• [Texto]:
Enquanto os EUA e Israel têm tomado a iniciativa de reafirmar sólidas evidências de que o último ataque foi claramente perpetrado pelo regime de Assad, algumas questões abrem um leque de incertezas sobre a origem da chacina. Permanece, agora, a dúvida se o ataque – que parece irrefutavelmente químico – foi efetivamente ordenado pelo regime que lidera a Síria ou se terá sido promovido pelos rebeldes com “cumplicidades externas”.
Esta questão das armas químicas faz recordar a intervenção militar no Iraque em 2003, quando os Estados Unidos depuseram o regime de Saddam Hussein com o apoio da Inglaterra e contra a vontade das Nações Unidas. A justificação da operação baseou-se na ameaça das famosas armas de destruição maciça iraquianas, as tais que nunca foram encontradas como já era esperado. Nem químicas, nem biológicas, nem nucleares. Nada foi encontrado em solo iraquiano. Os reais motivos foram outros, indisfarçáveis aos olhos do mundo.
A ligação entre a segunda guerra do Golfo e o conflito sírio parece evidente e tem um único denominador comum chamado petróleo. É mais do que conhecida a sensibilidade geopolítica desta fonte energética e a capacidade humana de a usar como arma de controlo dos mercados internacionais. Esta sim é uma arma devastadora. A questão que parece cada vez mais perturbante e evidente é: até que ponto chegam ou chegarão as nações, nomeadamente as ocidentais, no jogo geopolítico do petróleo? Será aceitável admitir que são capazes de “jogar” com a instabilidade política destes países originando flutuações positivas nos preços do petróleo potenciando negócios de valor incalculável aos especuladores da alta finança (a maioria deles americanos e ingleses)? E ao dizer-se “jogar” será admissível aceitar pacificamente que os “peões” são os milhares de inocentes seres humanos que perdem a sua vida sempre que alguém quer ganhar dinheiro? A simples suspeita de uma eminente intervenção militar na Síria fez disparar os preços do petróleo (WTI e BRENT, este último o que interessa a Portugal) em mais de 10% em dois ou três dias. A ameaça do alastramento de um conflito com raízes na Síria que afetaria a complexa teia petrolífera do Médio Oriente, com a possibilidade sempre presente nestes conflitos de bloqueio do Estreito de Ormuz por onde passa 20% do petróleo consumido em todo o mundo, lançou o pânico nos mercados energéticos.

• [Pedido escrito A]:
Responda às perguntas sobre o texto acerca da Síria e do petróleo:
(i) Em que ano ocorreu a intervenção militar no Iraque mencionada?
(ii) Que percentagem do petróleo consumido em todo o mundo passa pelo Estreito de Ormuz?
(iii) Quanto subiram os preços do petróleo perante a suspeita de intervenção militar na Síria, e em quanto tempo?

• [Listagem extraída]:
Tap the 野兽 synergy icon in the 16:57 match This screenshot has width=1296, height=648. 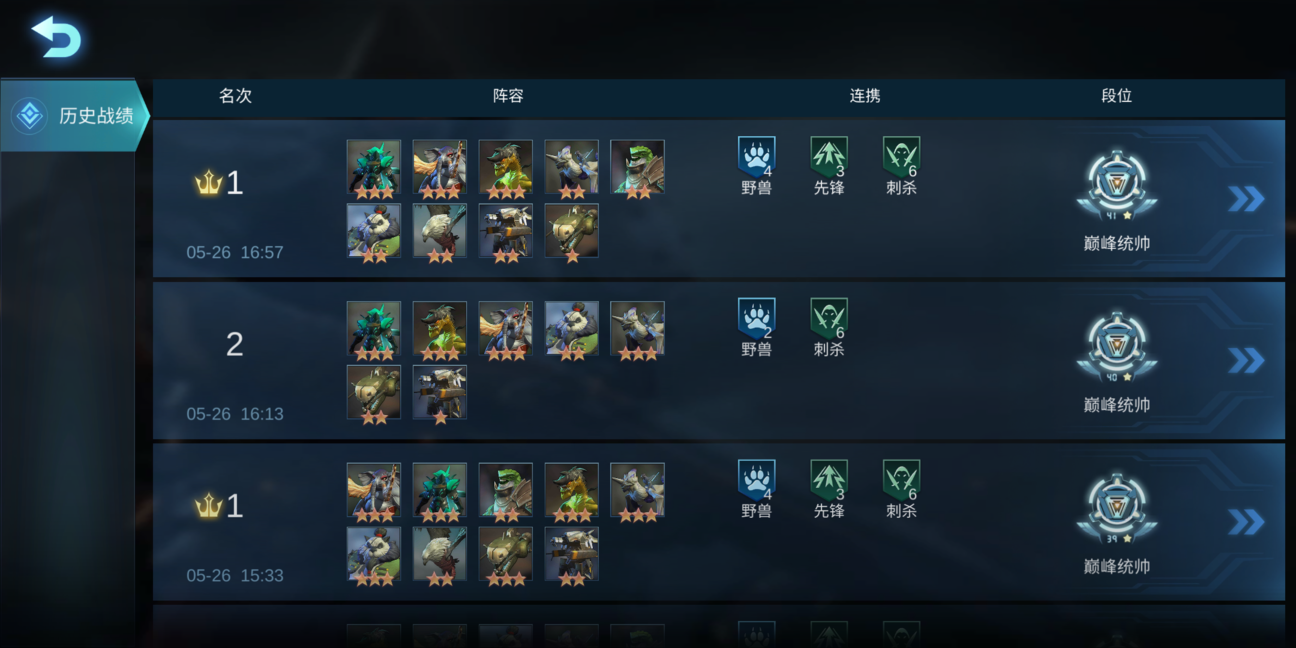[757, 158]
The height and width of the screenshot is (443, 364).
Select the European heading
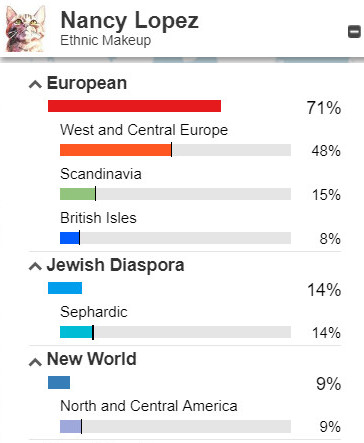click(87, 83)
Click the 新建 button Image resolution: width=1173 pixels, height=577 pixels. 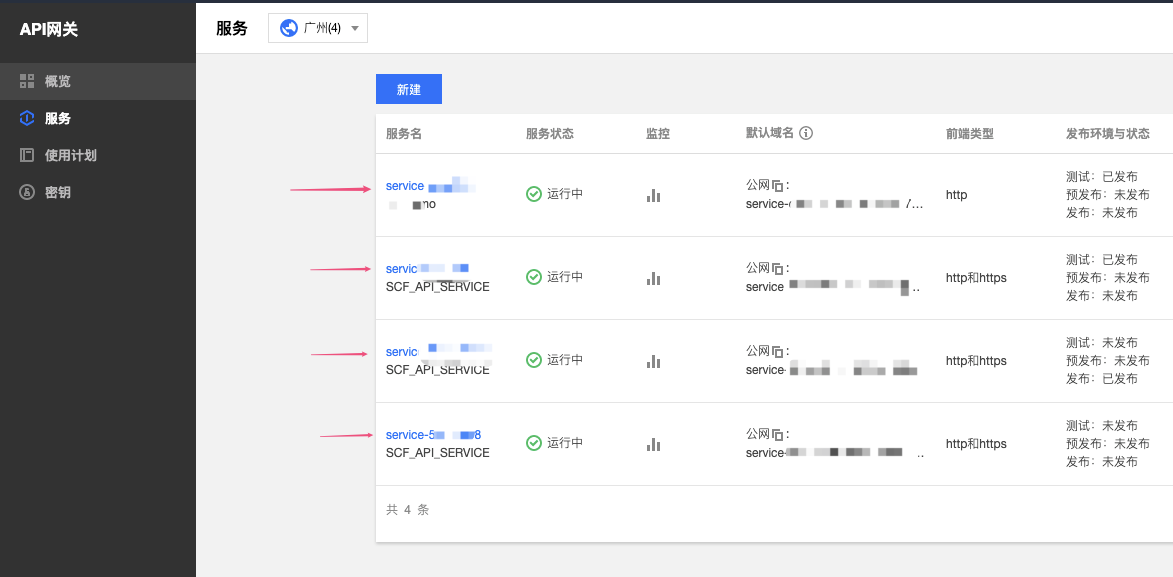click(408, 89)
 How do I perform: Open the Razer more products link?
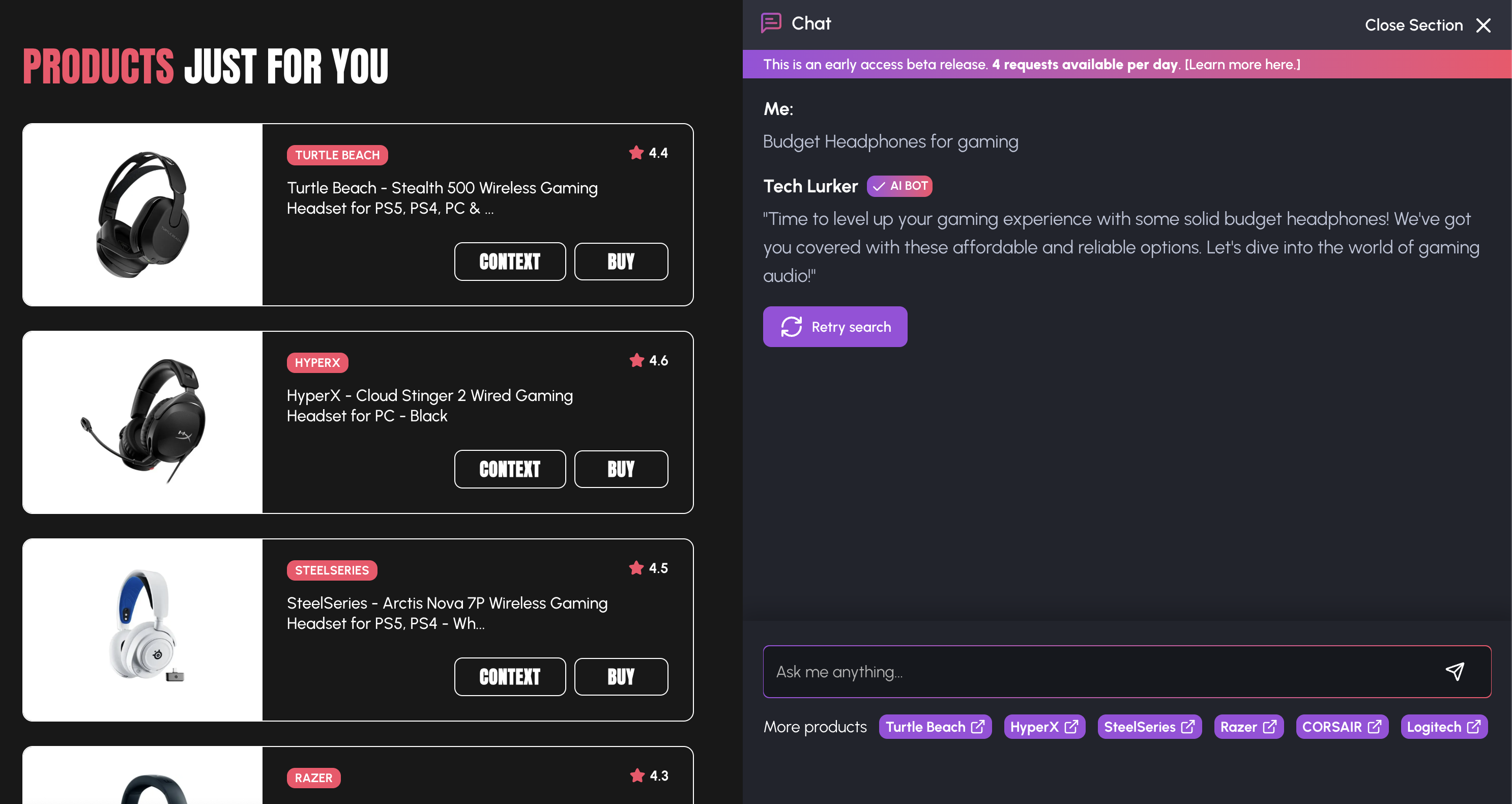coord(1248,727)
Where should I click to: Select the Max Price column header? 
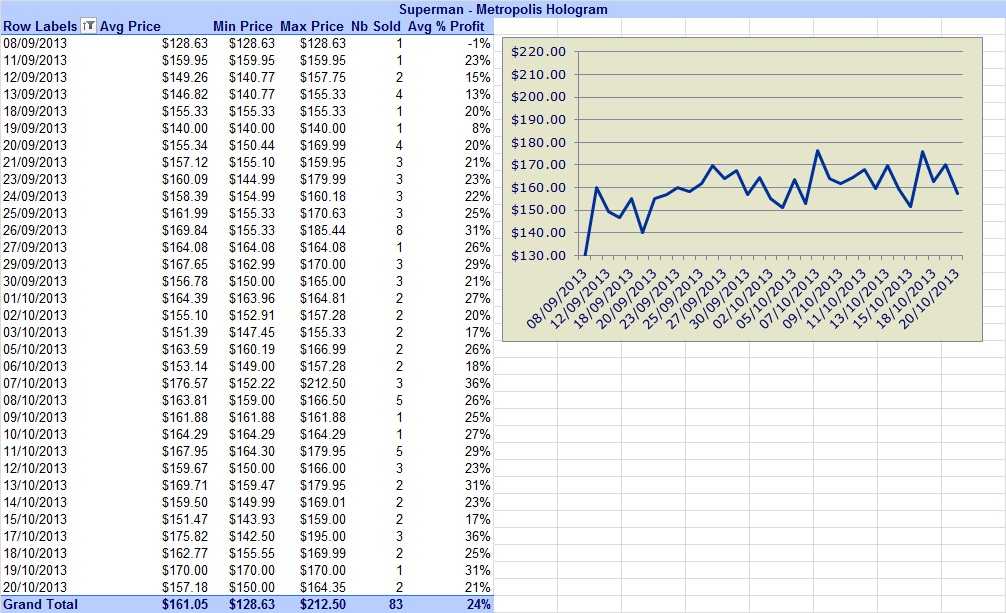[312, 26]
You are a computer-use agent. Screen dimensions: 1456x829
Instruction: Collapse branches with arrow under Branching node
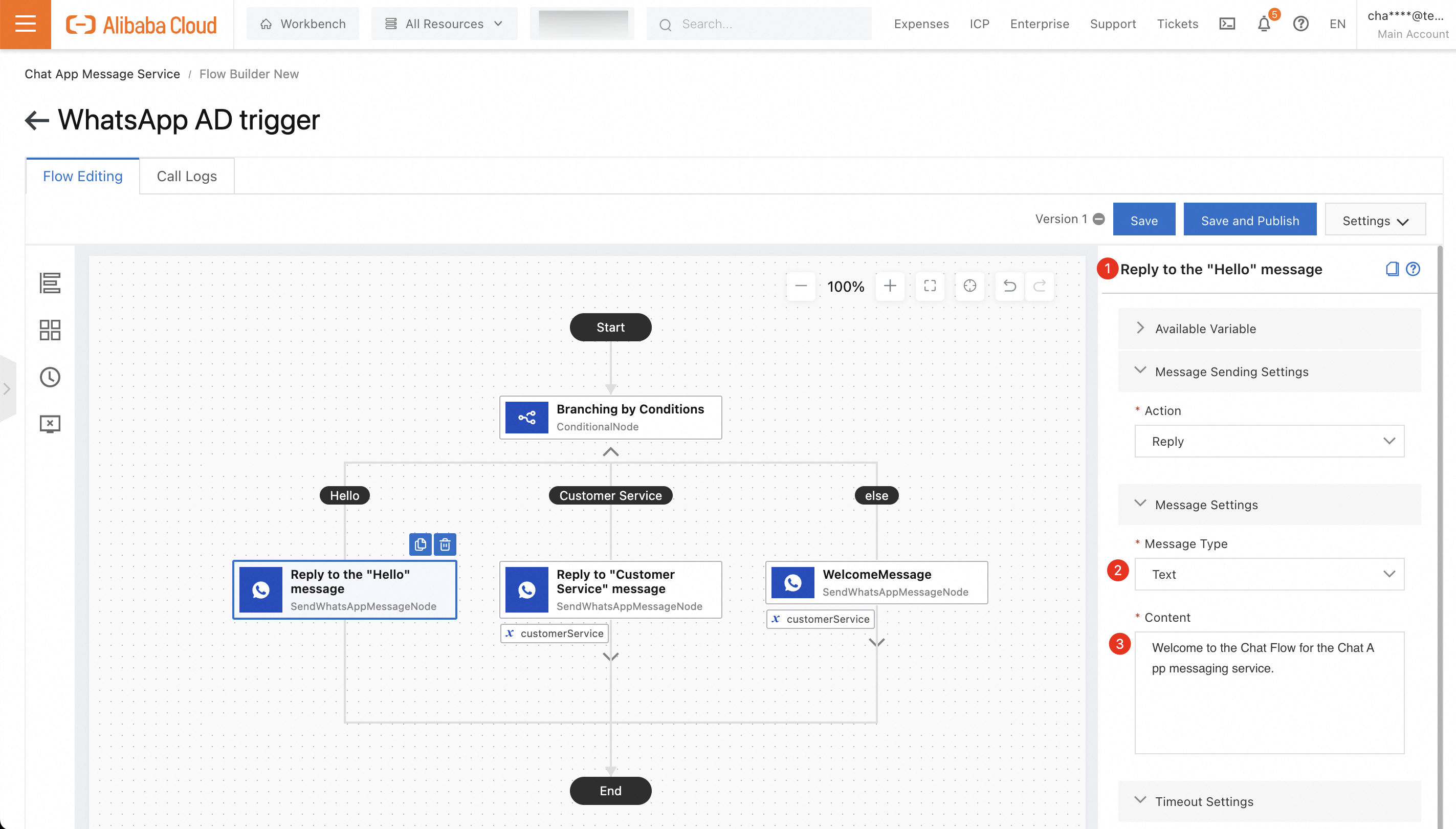tap(611, 452)
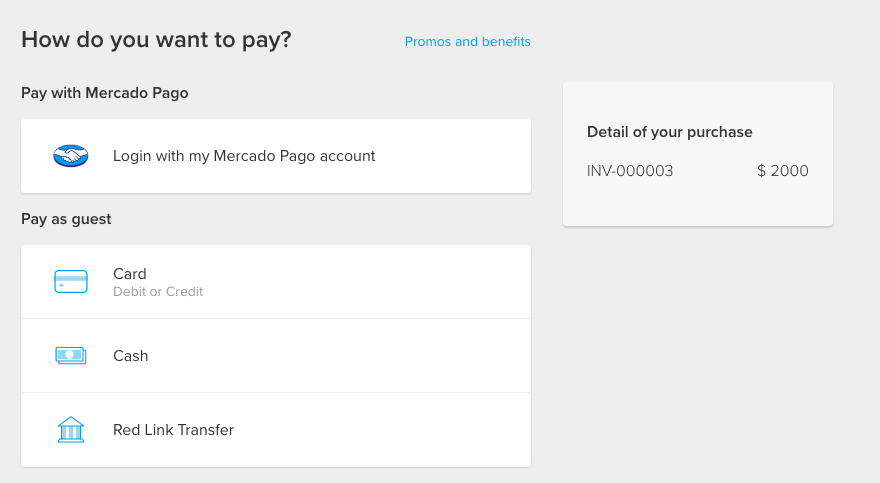880x483 pixels.
Task: Click the Mercado Pago handshake logo icon
Action: point(71,156)
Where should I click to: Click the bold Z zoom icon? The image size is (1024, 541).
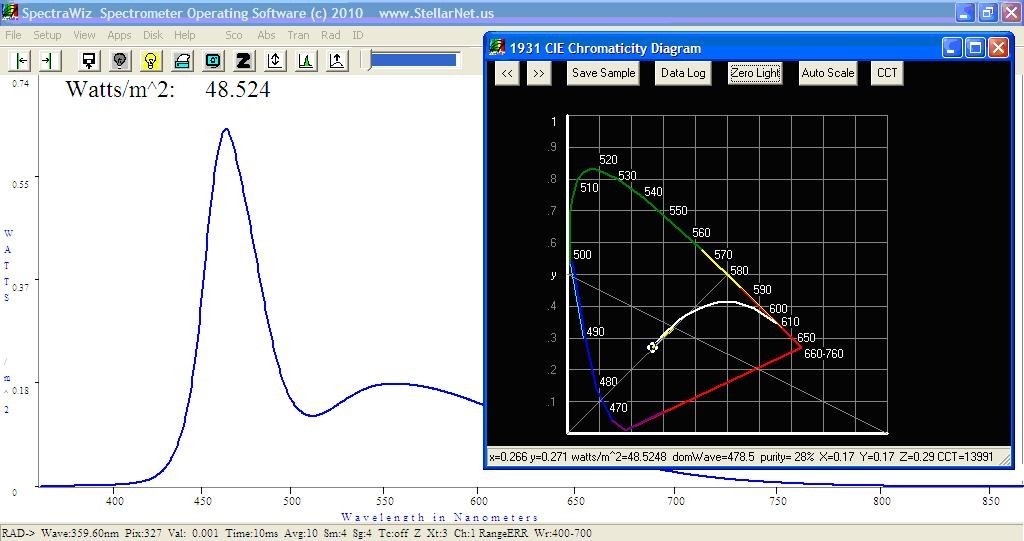(244, 61)
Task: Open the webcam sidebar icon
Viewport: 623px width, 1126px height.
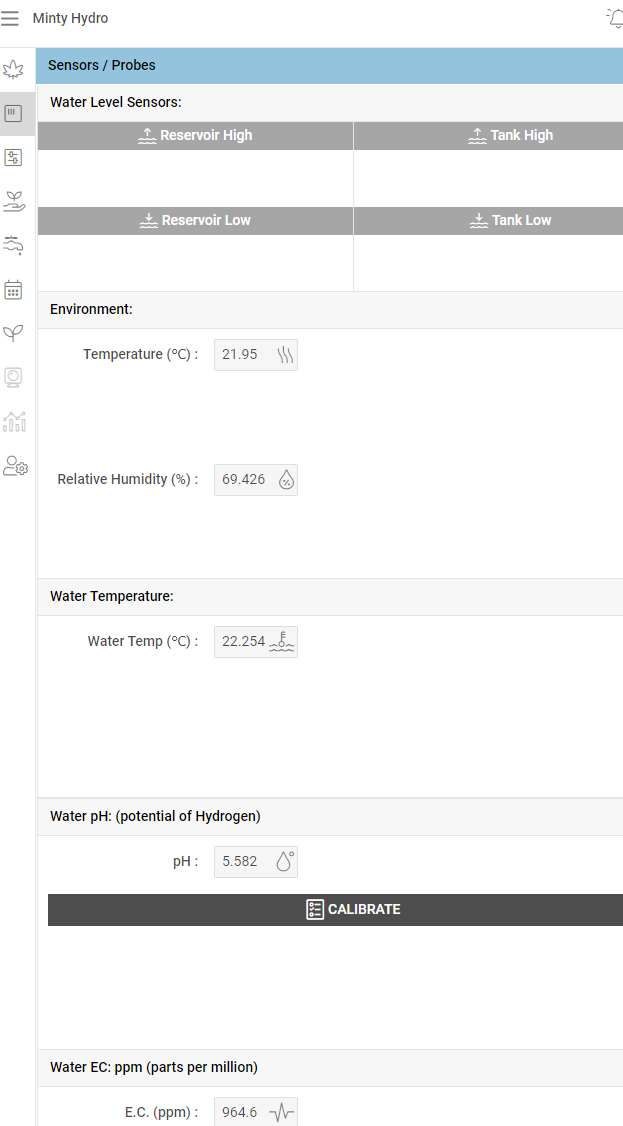Action: coord(14,377)
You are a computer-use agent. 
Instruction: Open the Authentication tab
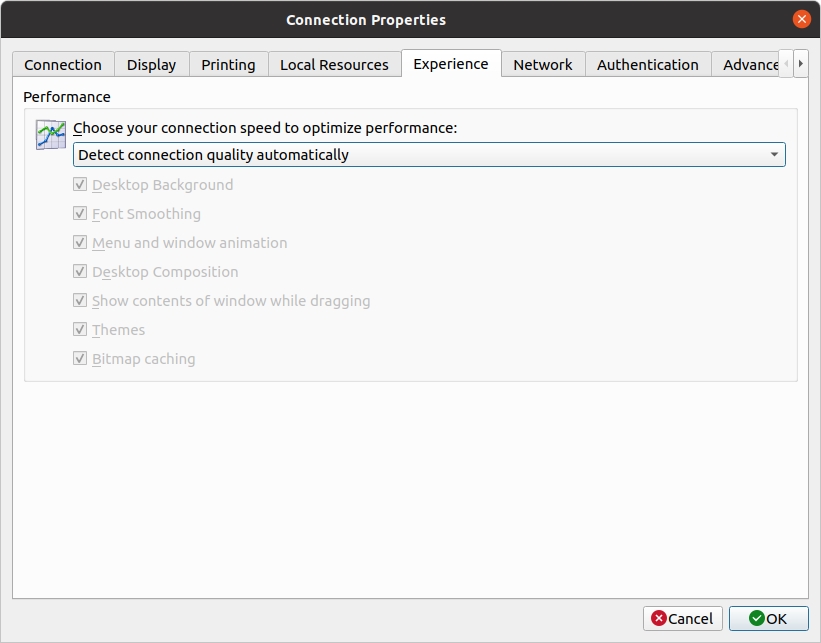tap(647, 65)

• [Pedido escrito B]: Extraia da listagem todas as linhas que contêm a palavra "should".

• [Resposta completa A]:
(i) Em 2003.
(ii) 20%.
(iii) Mais de 10%, em dois ou três dias.

• [Resposta completa B]:
Where should I click to: Select the Max Price column header? 
Where should I click to: Click the bold Z zoom icon? The image size is (1024, 541).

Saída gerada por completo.